Nemo Protocol, a yield-trading platform built on the Sui blockchain, was hit by a $2.4 million exploit on Sunday. The SUI token traded higher, despite the breach.

$2.4m drained through cross-chain swaps
On-chain security firm PeckShield flagged the attack, noting that hackers drained the stablecoin USDC from Nemo before bridging it from Arbitrum to Ethereum, the larger of the two blockchains. The stolen assets were then swapped into DAI and ETH, which cannot be frozen by issuers such as Circle.
Nemo reportedly suspended all smart contract activity shortly after the breach, saying vault assets remain secure but offering no technical explanation. Some community members pointed out that the protocol had announced “maintenance” around the time of the exploit, raising questions about transparency.

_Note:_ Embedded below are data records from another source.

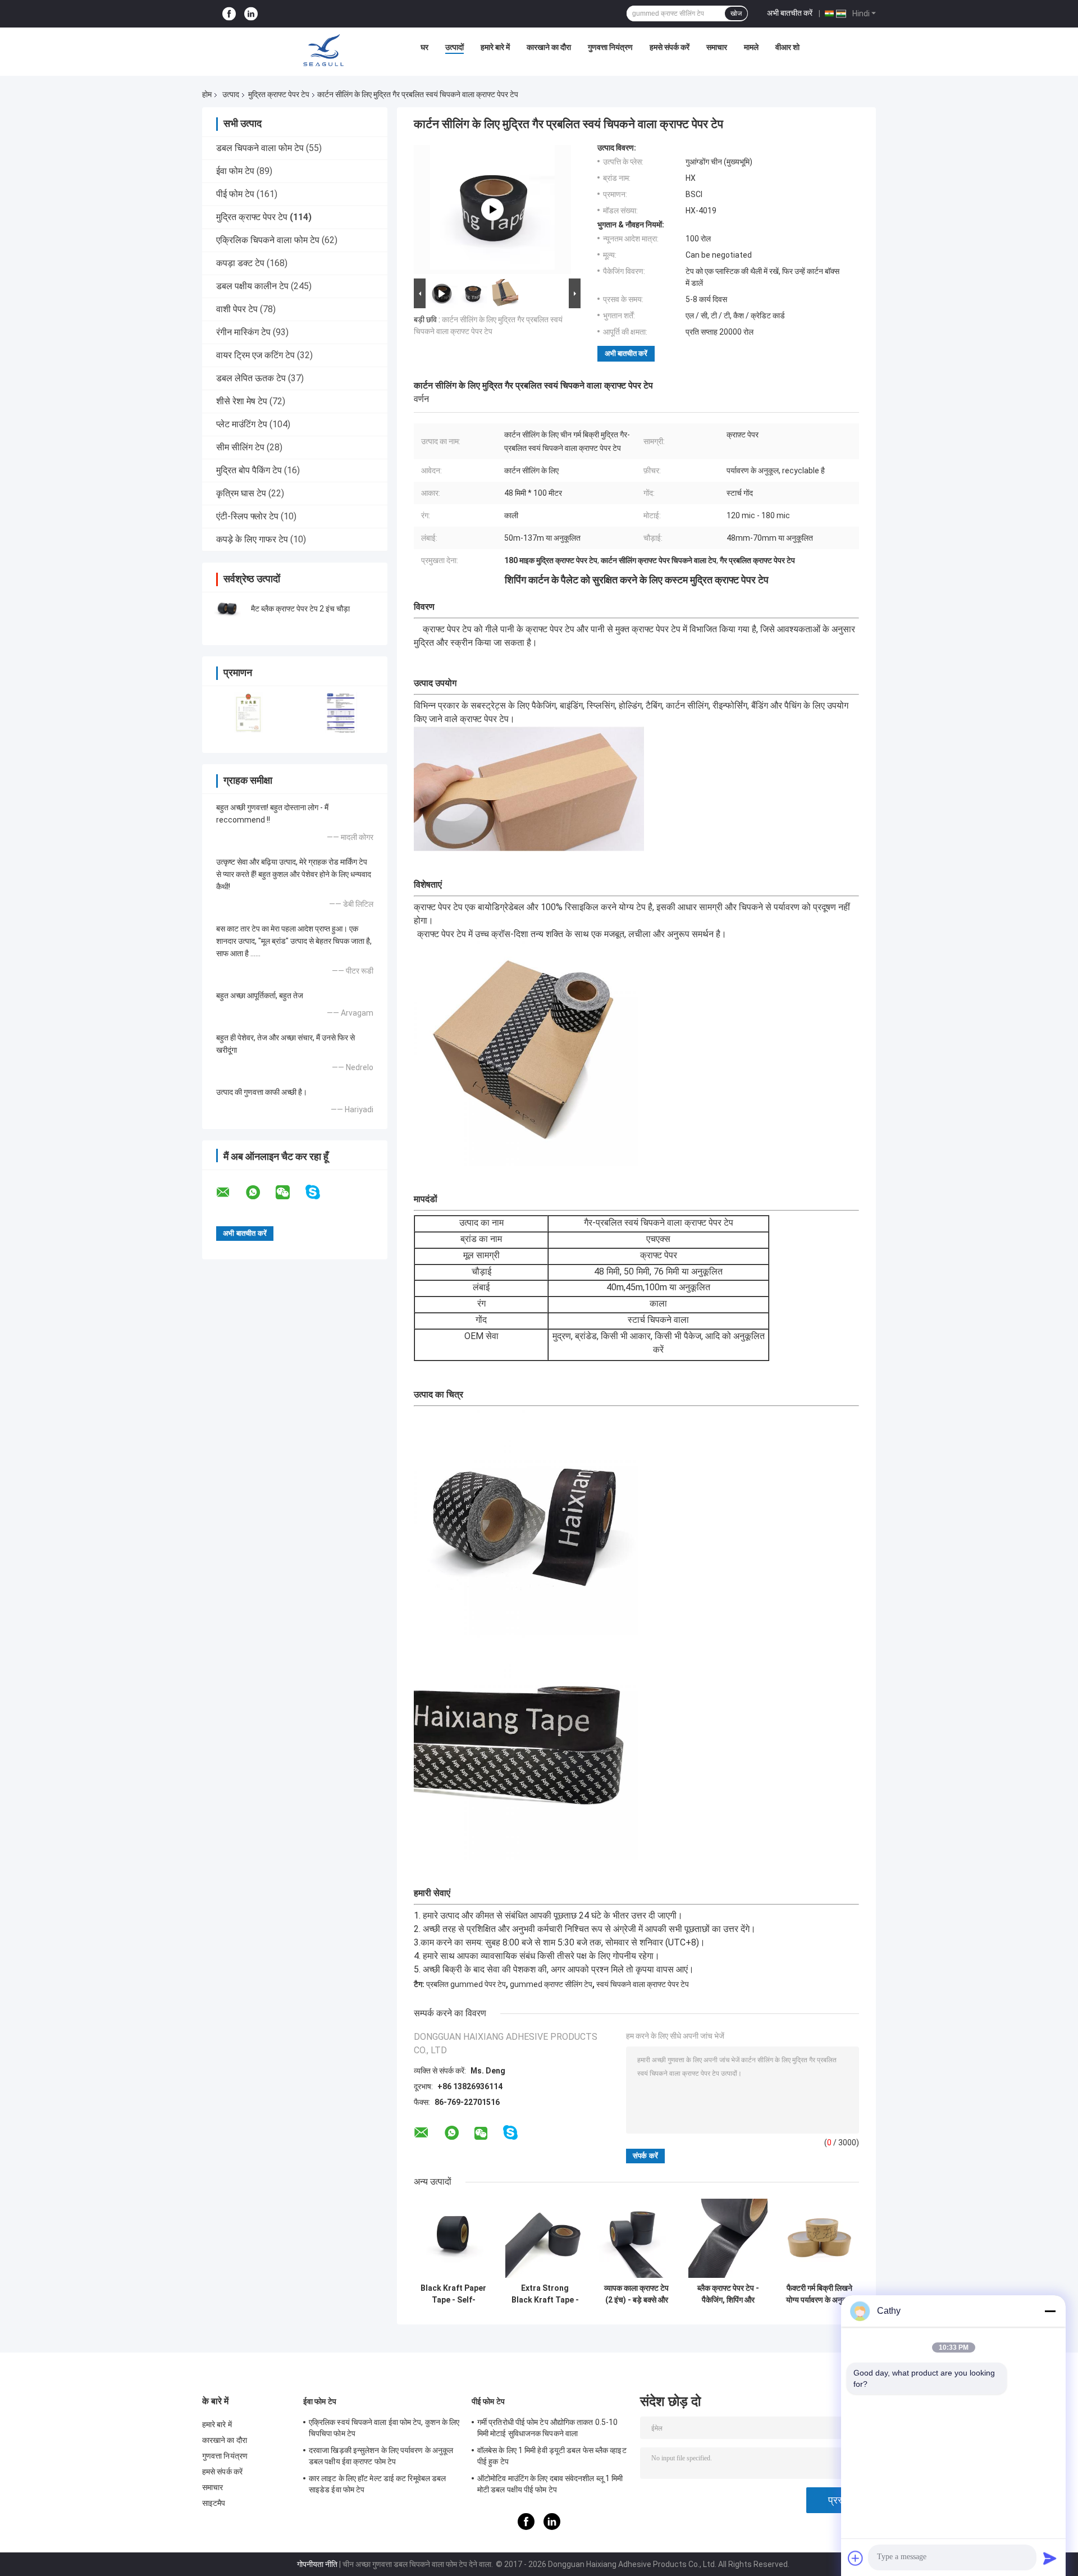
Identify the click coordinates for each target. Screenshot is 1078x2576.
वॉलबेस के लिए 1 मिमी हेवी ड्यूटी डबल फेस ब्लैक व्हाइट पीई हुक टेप (552, 2456)
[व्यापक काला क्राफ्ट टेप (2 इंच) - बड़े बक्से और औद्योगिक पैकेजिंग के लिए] (636, 2238)
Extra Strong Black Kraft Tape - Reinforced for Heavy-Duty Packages (545, 2294)
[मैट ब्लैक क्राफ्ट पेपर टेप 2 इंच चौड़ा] (227, 608)
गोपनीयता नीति (317, 2564)
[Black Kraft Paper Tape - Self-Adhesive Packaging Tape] (453, 2238)
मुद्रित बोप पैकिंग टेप (249, 470)
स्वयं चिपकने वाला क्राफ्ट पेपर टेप (642, 1984)
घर (424, 47)
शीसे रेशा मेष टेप (241, 401)
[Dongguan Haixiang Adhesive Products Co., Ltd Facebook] (229, 14)
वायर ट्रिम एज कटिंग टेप (255, 355)
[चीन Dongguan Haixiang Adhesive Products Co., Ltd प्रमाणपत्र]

Data from DeFiLlama – an analytics platform for DeFi data – shows Nemo’s total value locked (TVL) collapsed from nearly $6.5 million to about $1.5 million, underscoring the scale of the breach.
A string of losses
The attack adds to a string of recent losses across Sui-based protocols. In May, Cetus Protocol was exploited for more than $200 million, while OlaXBT and Bunni lost $2 million and $8.4 million respectively earlier this month.
These incidents highlight persistent risks around smart contracts and cross-chain bridges. While they enable efficiency, even small flaws can expose millions of dollars, and once funds are moved across chains, recovery becomes far more difficult.
SUI defies protocol setbacks
Unlike earlier this year when Cetus’ losses dragged SUI lower, the latest breach had little impact. That is because Nemo is an application on Sui, not the base token itself. The exploit directly affects Nemo users but does not alter the economics or structure of SUI.
SUI finished Sunday up 1.8% and advanced another 2.6% to $3.4491 as at 16:34 UTC on Monday. That produced a market capitalization above $12.4 billion for the token.
Still, repeated protocol failures may weigh on confidence in Sui’s DeFi ecosystem over time, even if the core token remains insulated in the short run.